## Task inputs
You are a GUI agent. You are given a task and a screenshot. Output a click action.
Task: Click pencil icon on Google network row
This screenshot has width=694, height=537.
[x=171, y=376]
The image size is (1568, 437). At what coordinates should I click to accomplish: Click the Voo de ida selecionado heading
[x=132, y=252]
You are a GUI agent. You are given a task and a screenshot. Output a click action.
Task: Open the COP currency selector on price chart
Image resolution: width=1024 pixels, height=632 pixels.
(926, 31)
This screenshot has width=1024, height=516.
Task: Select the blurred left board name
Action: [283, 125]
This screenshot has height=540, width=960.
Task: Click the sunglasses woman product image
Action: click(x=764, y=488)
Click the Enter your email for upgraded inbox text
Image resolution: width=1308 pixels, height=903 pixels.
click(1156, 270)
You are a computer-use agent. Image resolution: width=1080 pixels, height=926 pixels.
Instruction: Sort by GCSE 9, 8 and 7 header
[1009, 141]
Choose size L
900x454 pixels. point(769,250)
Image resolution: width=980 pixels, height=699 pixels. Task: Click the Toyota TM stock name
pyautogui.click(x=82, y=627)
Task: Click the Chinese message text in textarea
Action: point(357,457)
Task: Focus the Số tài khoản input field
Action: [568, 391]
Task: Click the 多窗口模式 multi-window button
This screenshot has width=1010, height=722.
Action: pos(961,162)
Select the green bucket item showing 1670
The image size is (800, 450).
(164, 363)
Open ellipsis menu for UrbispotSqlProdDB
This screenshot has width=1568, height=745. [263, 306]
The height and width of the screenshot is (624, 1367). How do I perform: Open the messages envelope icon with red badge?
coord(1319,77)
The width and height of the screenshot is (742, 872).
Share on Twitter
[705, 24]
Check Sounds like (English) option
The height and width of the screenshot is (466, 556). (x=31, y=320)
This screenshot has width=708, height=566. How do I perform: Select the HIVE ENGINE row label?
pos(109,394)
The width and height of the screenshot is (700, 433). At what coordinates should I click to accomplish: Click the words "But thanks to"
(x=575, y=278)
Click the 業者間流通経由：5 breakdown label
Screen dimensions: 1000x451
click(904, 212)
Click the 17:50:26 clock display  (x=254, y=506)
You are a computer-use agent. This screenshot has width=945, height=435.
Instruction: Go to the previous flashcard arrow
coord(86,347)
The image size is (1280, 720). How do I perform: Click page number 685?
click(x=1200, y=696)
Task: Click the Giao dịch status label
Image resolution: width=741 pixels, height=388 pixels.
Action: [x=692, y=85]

## Aim of the exercise
I would like you to report every line in the listing above that contains "agent".

## Task response
You are a GUI agent. You are given a task and a screenshot. Output a click action.
You are a GUI agent. You are given a task and a screenshot. Output a click action.
You are a computer-use agent. Image resolution: width=1080 pixels, height=926 pixels.
You are a computer-use agent. This screenshot has width=945, height=435.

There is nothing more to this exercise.